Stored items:
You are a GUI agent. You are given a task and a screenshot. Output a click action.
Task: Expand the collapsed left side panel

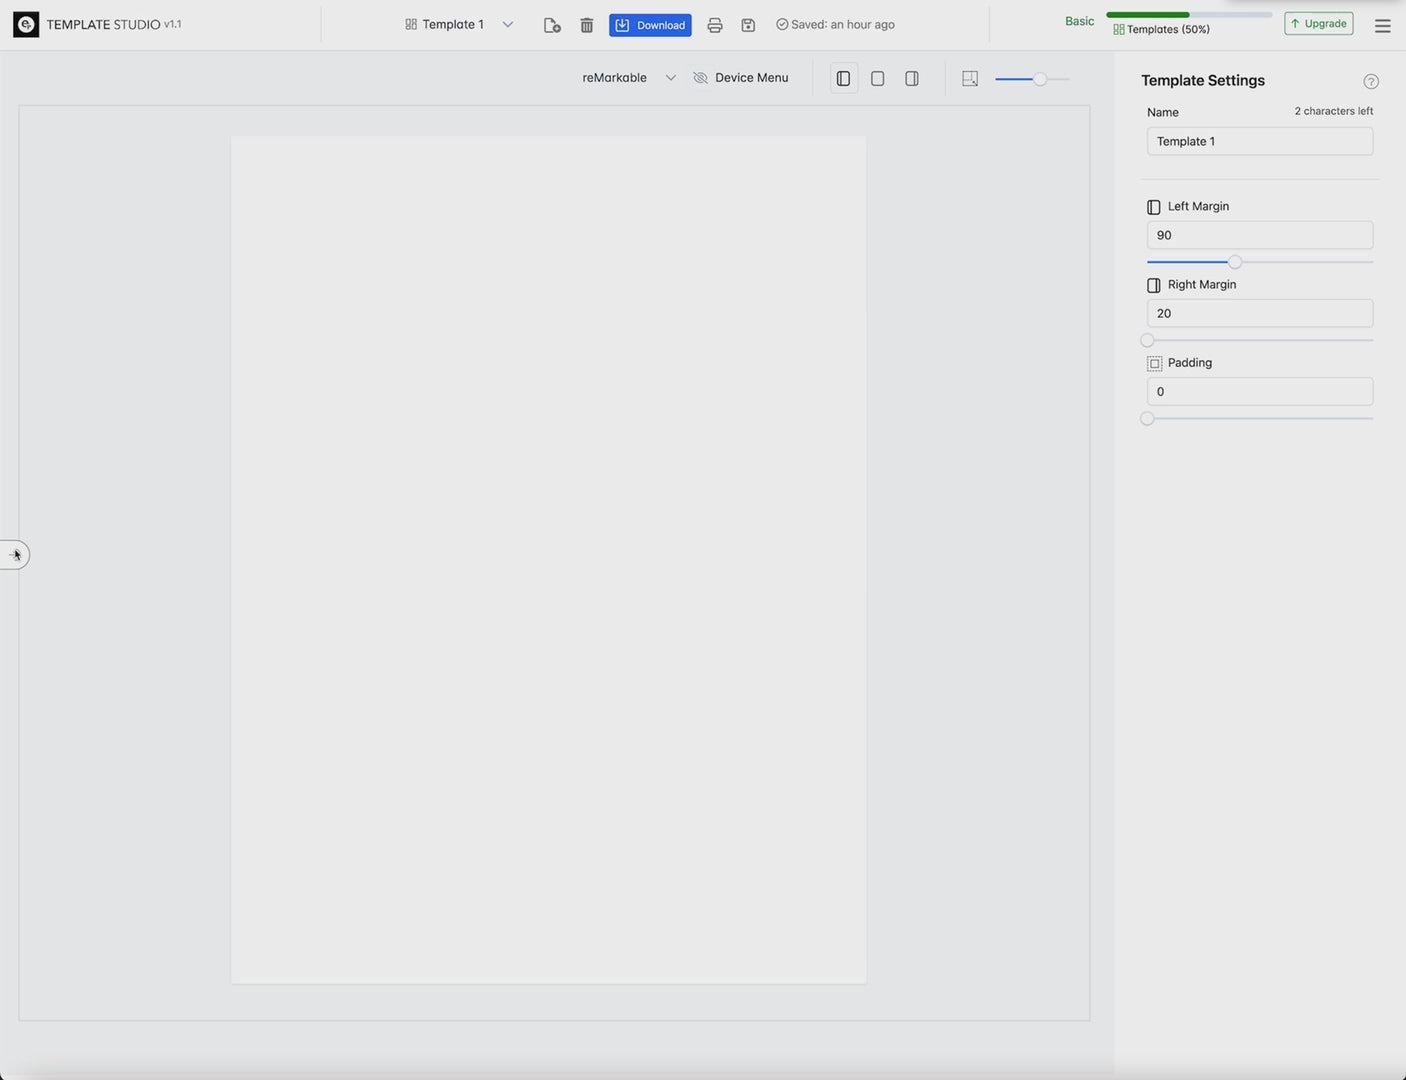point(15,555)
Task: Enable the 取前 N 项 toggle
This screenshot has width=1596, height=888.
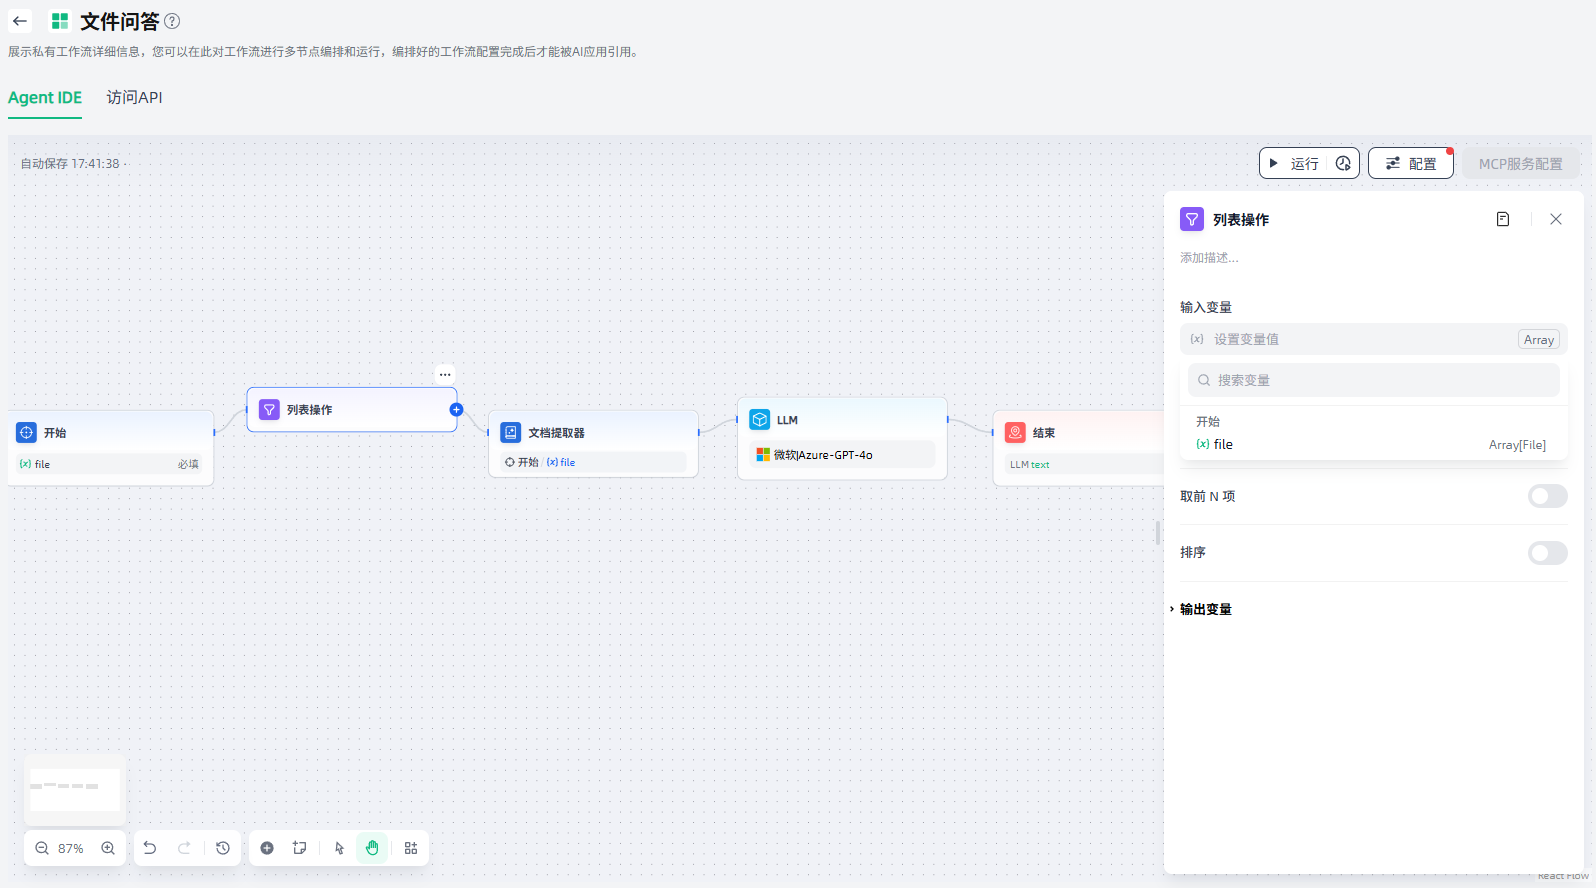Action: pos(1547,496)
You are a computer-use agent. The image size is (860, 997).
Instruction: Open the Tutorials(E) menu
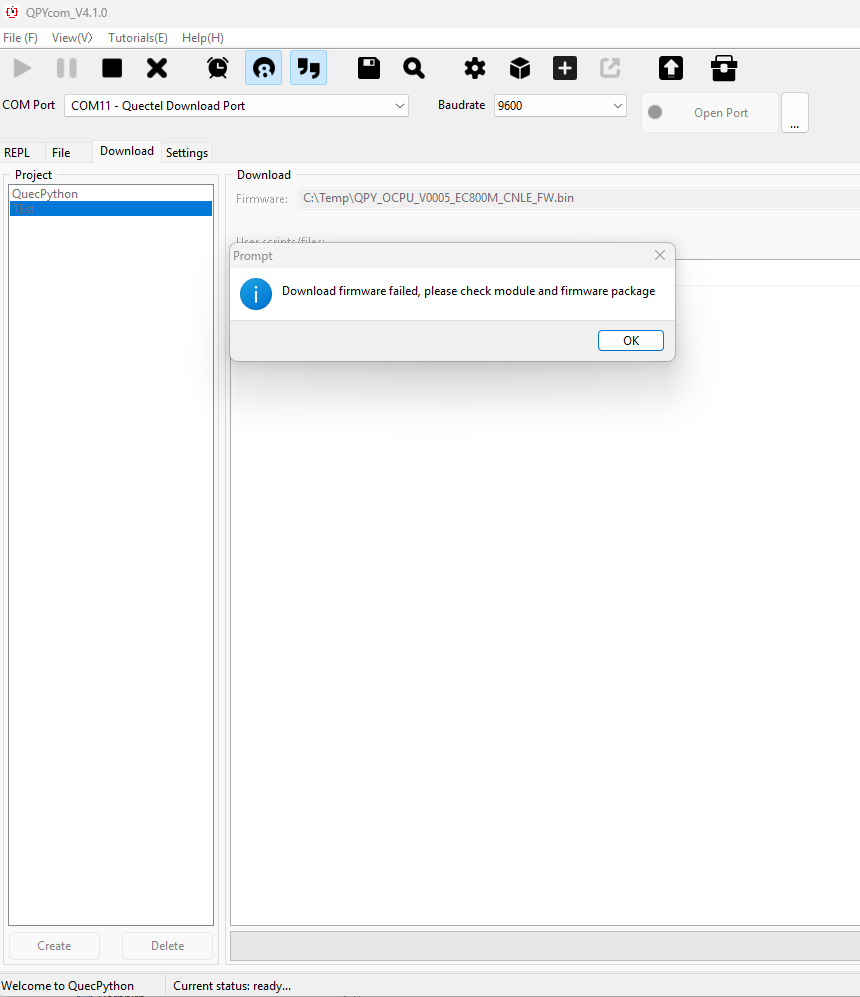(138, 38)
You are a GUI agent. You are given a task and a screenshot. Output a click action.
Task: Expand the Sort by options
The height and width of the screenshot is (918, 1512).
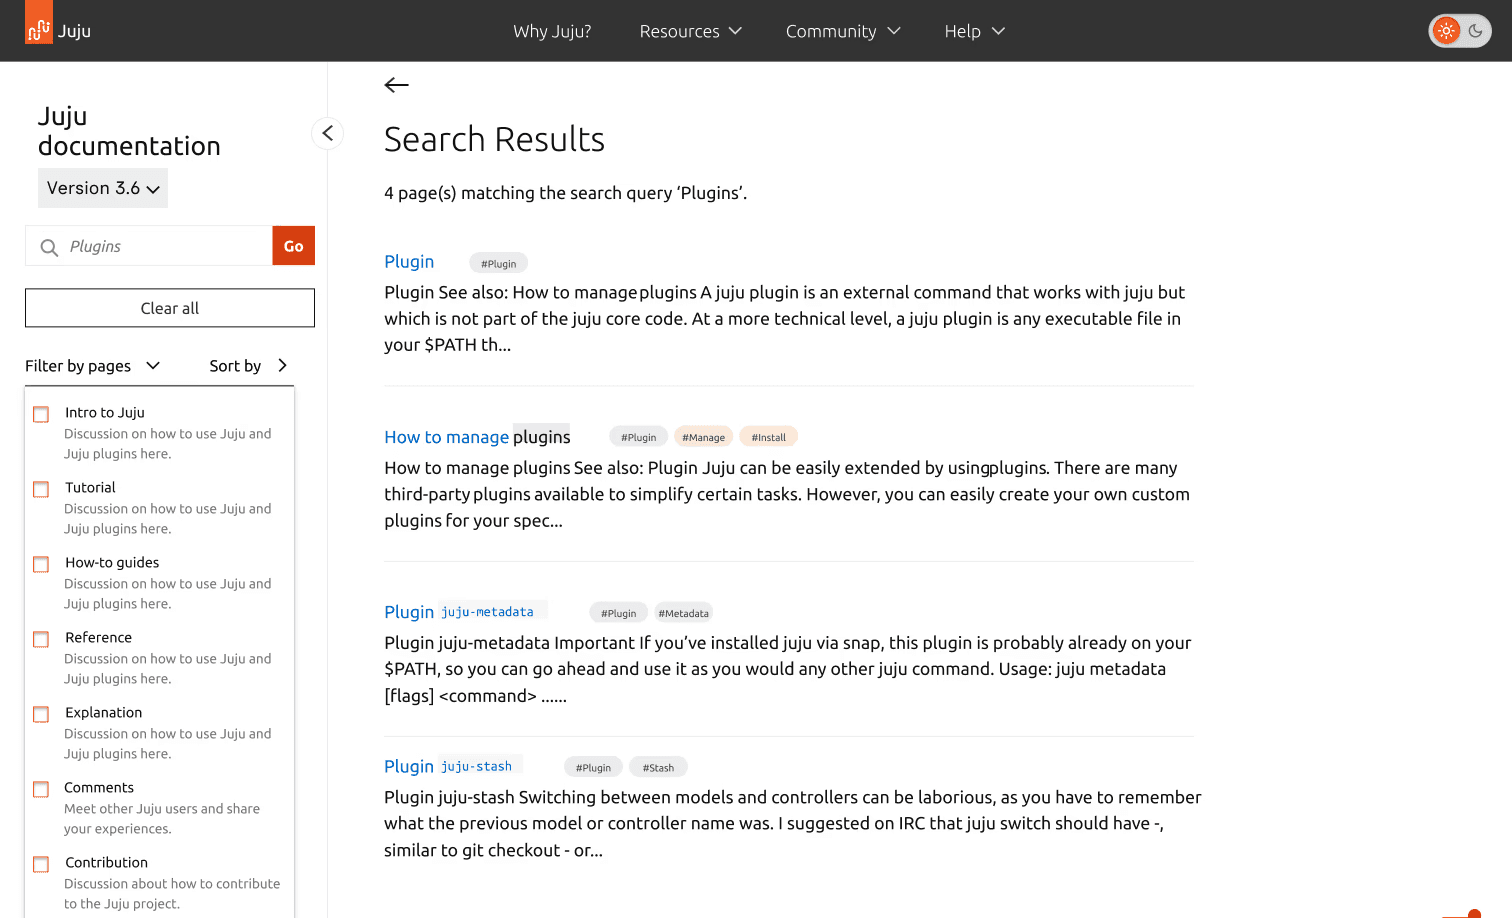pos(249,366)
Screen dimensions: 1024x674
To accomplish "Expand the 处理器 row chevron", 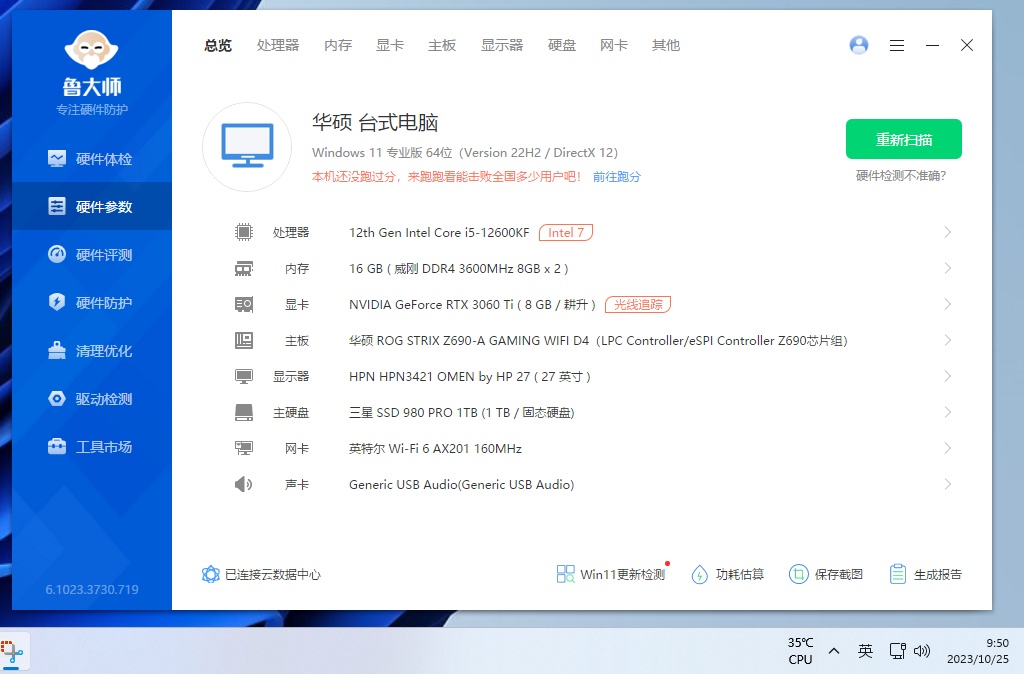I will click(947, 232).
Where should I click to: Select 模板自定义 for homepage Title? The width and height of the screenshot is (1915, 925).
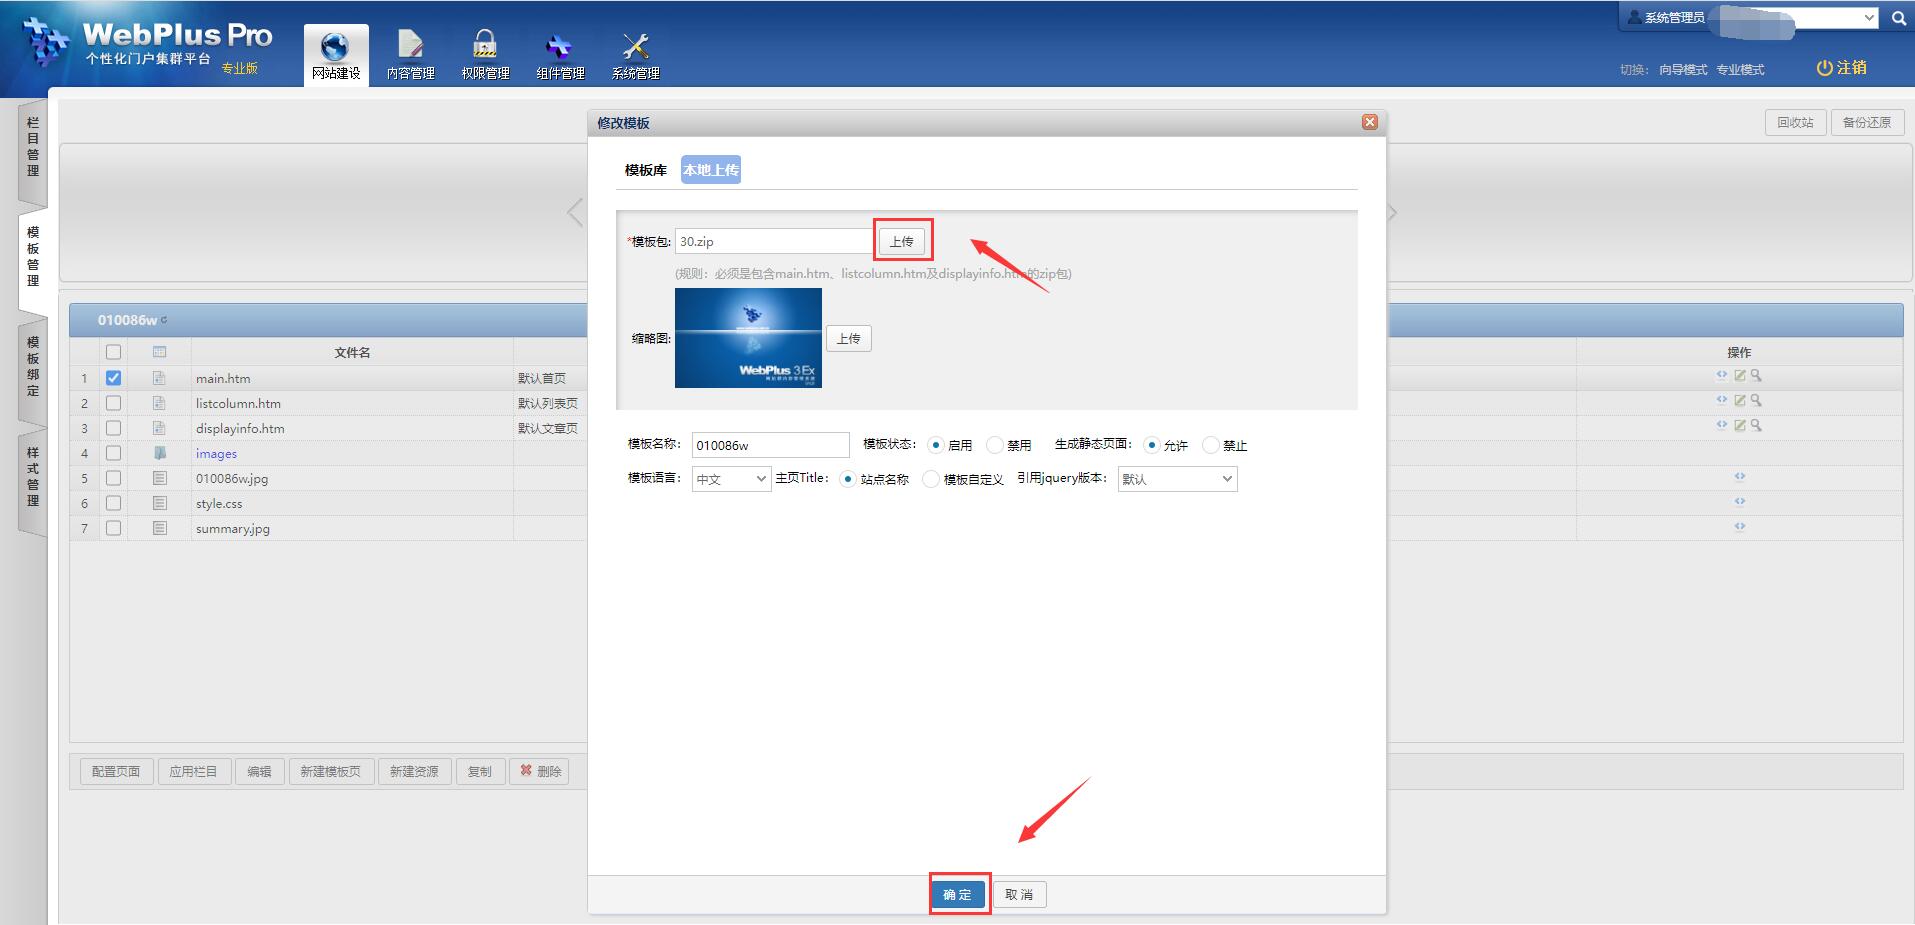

Work required
Give back exactly the lines above that run from the one with "Task: Expand the collapsed left side panel" to the one with "Task: Expand the Sort by options", including both, with the pictures left out.

Exercise answer
Task: Expand the collapsed left side panel

point(15,555)
Task: Enable the 取前 N 项 toggle
This screenshot has width=1596, height=888.
Action: pos(1547,496)
You are a computer-use agent. The image size is (860, 997).
Instruction: Open the Tutorials(E) menu
(138, 38)
You are a GUI agent. You are given a task and a screenshot. Output a click action.
Task: Expand the Sort by options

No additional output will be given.